Work task: Would you please return the lines of the entries below starting at the line that has "Where should I click to: Click" and ending at the line that has "You are a computer-use agent. The", both included, exactly as they are?

Material provided:
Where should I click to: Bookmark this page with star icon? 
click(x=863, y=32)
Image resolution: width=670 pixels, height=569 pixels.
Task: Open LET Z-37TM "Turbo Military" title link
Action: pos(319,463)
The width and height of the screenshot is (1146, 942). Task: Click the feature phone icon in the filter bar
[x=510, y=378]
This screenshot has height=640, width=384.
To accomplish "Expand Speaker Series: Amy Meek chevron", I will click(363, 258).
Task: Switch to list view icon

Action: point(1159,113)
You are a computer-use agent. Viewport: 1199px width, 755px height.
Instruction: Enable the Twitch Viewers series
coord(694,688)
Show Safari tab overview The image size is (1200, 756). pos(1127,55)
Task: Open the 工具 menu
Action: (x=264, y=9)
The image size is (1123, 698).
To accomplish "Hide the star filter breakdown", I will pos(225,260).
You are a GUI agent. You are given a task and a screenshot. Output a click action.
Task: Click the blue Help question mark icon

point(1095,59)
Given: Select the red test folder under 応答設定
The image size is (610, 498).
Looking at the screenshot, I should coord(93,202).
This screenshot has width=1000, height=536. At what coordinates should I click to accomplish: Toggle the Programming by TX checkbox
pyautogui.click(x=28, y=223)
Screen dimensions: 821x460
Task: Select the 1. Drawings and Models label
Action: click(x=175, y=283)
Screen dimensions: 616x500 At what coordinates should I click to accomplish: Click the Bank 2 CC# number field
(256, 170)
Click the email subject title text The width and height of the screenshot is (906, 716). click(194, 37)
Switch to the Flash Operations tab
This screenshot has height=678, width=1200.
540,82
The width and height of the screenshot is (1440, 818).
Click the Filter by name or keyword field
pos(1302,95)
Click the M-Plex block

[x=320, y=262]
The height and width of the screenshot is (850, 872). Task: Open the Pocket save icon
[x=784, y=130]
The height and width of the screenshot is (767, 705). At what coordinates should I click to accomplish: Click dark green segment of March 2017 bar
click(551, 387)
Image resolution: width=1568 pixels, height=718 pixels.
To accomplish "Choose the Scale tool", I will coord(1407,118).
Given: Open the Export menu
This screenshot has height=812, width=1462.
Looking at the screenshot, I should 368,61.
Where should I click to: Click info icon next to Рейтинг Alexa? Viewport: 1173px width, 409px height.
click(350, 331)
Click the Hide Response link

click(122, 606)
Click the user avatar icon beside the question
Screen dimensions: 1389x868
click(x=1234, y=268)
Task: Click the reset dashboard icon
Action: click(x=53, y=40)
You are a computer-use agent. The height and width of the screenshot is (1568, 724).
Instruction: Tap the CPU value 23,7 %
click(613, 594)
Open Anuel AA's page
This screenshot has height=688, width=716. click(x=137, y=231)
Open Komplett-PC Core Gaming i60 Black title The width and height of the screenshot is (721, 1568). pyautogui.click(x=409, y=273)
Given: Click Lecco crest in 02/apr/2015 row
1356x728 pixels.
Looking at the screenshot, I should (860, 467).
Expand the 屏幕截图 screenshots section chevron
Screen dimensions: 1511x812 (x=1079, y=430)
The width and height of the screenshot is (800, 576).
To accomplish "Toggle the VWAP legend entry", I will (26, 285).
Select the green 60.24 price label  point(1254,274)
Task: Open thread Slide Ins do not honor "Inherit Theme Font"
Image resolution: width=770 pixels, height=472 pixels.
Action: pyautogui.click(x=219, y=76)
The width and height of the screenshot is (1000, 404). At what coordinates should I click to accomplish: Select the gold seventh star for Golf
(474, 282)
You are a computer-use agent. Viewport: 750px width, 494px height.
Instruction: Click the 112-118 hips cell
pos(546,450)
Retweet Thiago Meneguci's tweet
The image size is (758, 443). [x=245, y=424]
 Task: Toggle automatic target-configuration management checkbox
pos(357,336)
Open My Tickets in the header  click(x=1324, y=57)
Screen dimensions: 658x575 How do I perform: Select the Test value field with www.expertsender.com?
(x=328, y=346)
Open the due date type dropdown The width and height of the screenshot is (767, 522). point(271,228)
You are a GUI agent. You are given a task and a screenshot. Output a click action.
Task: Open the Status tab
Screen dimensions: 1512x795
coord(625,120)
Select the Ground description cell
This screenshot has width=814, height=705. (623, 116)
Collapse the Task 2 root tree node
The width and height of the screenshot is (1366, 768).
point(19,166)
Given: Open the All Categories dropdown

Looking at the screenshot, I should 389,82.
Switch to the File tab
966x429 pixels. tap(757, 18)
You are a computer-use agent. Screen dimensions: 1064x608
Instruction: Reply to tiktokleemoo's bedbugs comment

Answer to this problem:
Where should I click to: Click info icon next to Рейтинг Alexa? Viewport: 1173px width, 409px height.
click(350, 331)
Click the Hide Response link

click(122, 606)
Click the user avatar icon beside the question
Screen dimensions: 1389x868
click(x=1234, y=268)
Task: Click the reset dashboard icon
Action: click(x=53, y=40)
You are a computer-use agent. The height and width of the screenshot is (1568, 724).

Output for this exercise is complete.